Rep. Tammy Baldwin (D-Wisc.), an openly gay woman, sought to include four pro-gay provisions in the original House of Representatives version of the health care reform bill. However, days before President Barack Obama signed the final version on March 22, all four provisions were left out.

According to Keen News Service, these provisions included a prohibition on discrimination in health care; the “Early Treatment for HIV Act,” that would have allowed states to provide Medicaid coverage to low-income Americans with HIV; the Tax Equity for Health Plan Beneficiaries Act, that would have eliminated a tax on gay employees whose partners were covered under their employer’s health insurance; and a provision to include the LGBTQ community in data inclusion.

Lance Ringel, president of the Hudson Valley LGBTQ Community Center, called the removal of these provisions very unfortunate.

“I think if people were aware of this they would be very upset,” he said. “If important things were left out I would hope they would become priorities for political action.”

According to Ringel, data inclusion was the most important provision that was excluded. Sexual orientation and gender identity are often omitted from surveys, which he said leaves the LGBTQ community with no real way to improve its health.

“Number keeping matters,” he said. “People think it doesn’t but it makes a big difference on what kind of services you receive and points out where the gaps are.”

The lack of attention focused on the missing provisions may be overshadowed by the popularity of two bills Congress has yet to take a vote on, the Employment Non-Discrimination Act (ENDA) and Don’t Ask, Don’t Tell (DADT). Both bills have made headway within the LGBTQ community and there has even been staging of peaceful acts of civil disobedience at the Capitol and the White House.

The LGBTQ community at the State University of New York at New Paltz is very active; two clubs on campus, the Queer Action Coalition (QAC) and Gender Awareness Movement Enacted by Students (GAMES), focus on issues affecting the community. Still, very few people were aware of the removed provisions.

Lisa Wojehowski, a first-year student and treasurer of QAC, is not surprised that these provisions fell through the cracks. She was also unaware that they ever existed.

“Nobody knows about these four [provisions] for the same reason that nobody knows about any of the others that are missing: there was no major chance that they would be included,” she said.

Wojehowski said that LGBTQ rights are often not a mainstream issue that most members of Congress care about, let alone support.
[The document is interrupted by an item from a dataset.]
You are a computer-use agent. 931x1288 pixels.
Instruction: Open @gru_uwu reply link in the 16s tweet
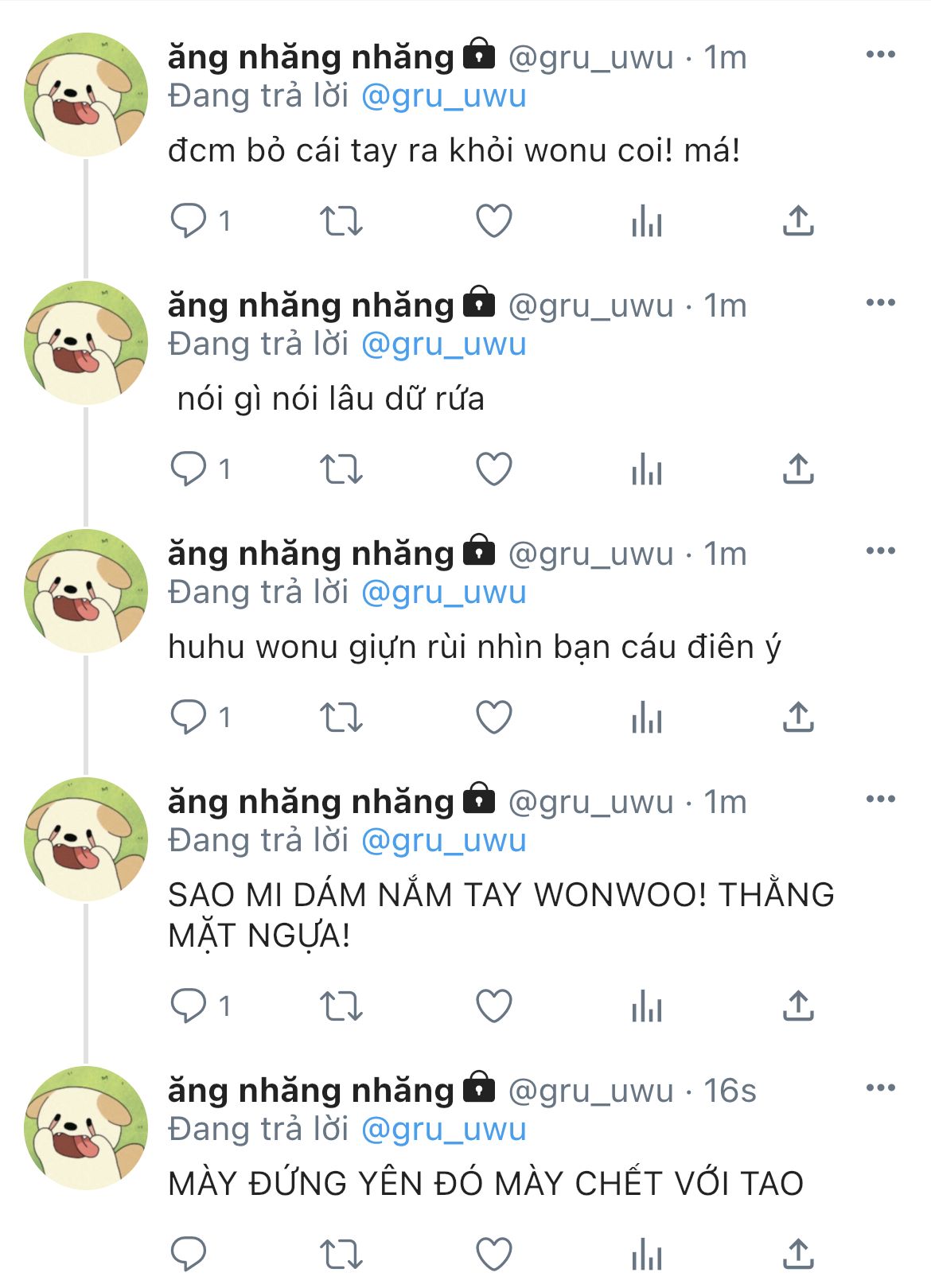[x=444, y=1130]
She said that members of the LGBTQ community need to pay closer attention to issues that marginalize them more than they already are.

Patrick Martz, a second-year business major, said the lack of interest in the four missing provisions is because people generally do not know enough about the health care bill. He said Americans should take the time to do their own research rather than blindly believe incomplete information provided by the media.
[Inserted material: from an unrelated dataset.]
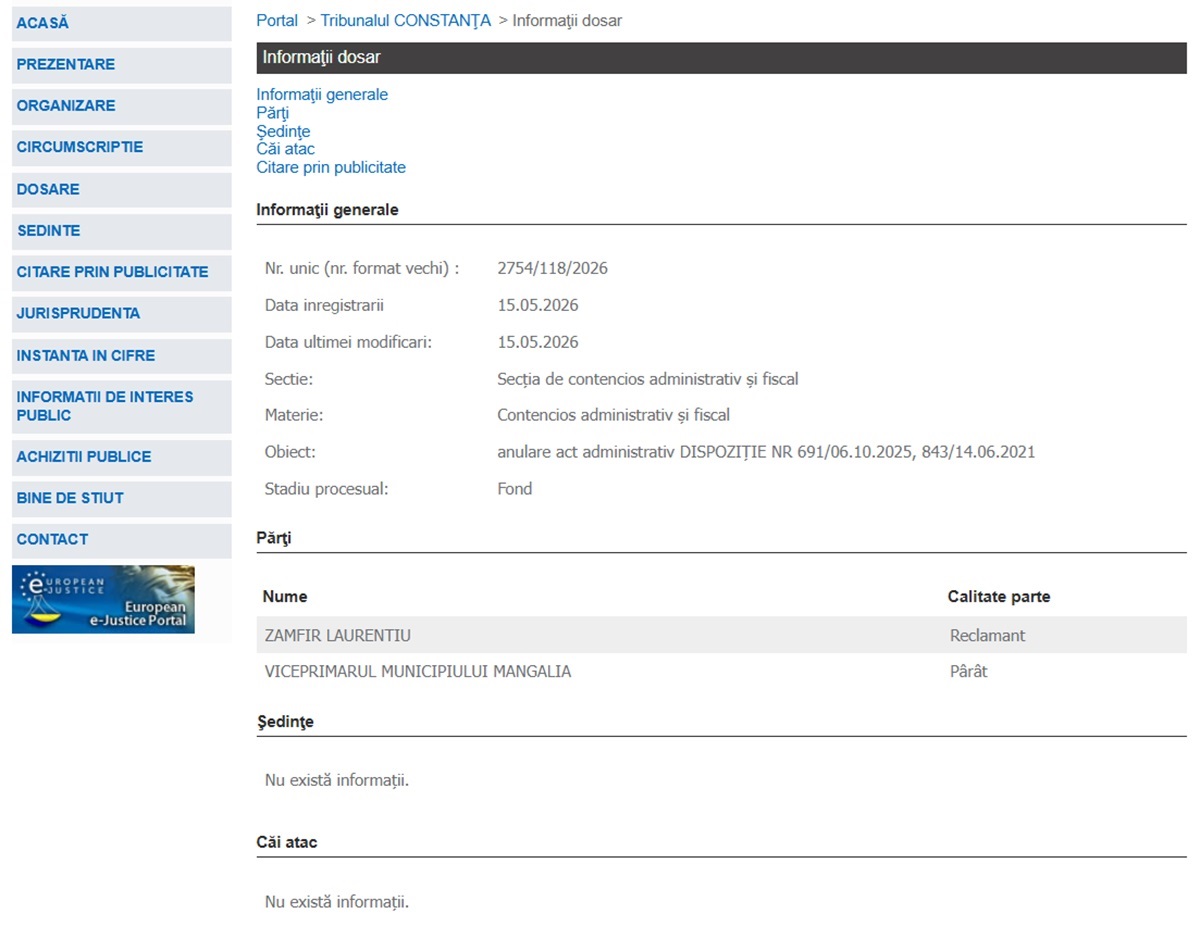The width and height of the screenshot is (1200, 926).
Task: Open the European e-Justice Portal banner
Action: click(103, 599)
“People need to take the initiative and research the bill on their own instead of relying on others’ perspectives,” he said. “Since the media tends to focus on certain topics and ignore others, the public winds up getting a very skewed image of what is involved with this legislation.”

Ringel said the spotlight has not been focused on what is missing for the LGBTQ community because a lot of people think ‘well, we passed health care,’ despite it not being perfect or even complete.

He said the way health care is handled in this country is problematic for some people, but he does acknowledge the positives in all of this.

“I do think we took a big step forward with the passing of the bill even with the things that were removed,” Ringel said. “It’s been a really exhausting process passing this bill and in the short term at least we are likely to see over 95 percent of Americans with health insurance.”

Getting specific items around health care to become political issues will be difficult this year because the bill was at the center of things for a long time. Ringel said debates surrounding the bill will most likely cool down for a while. Although he is optimistic, he insists this will be an uphill battle for the LGBTQ community.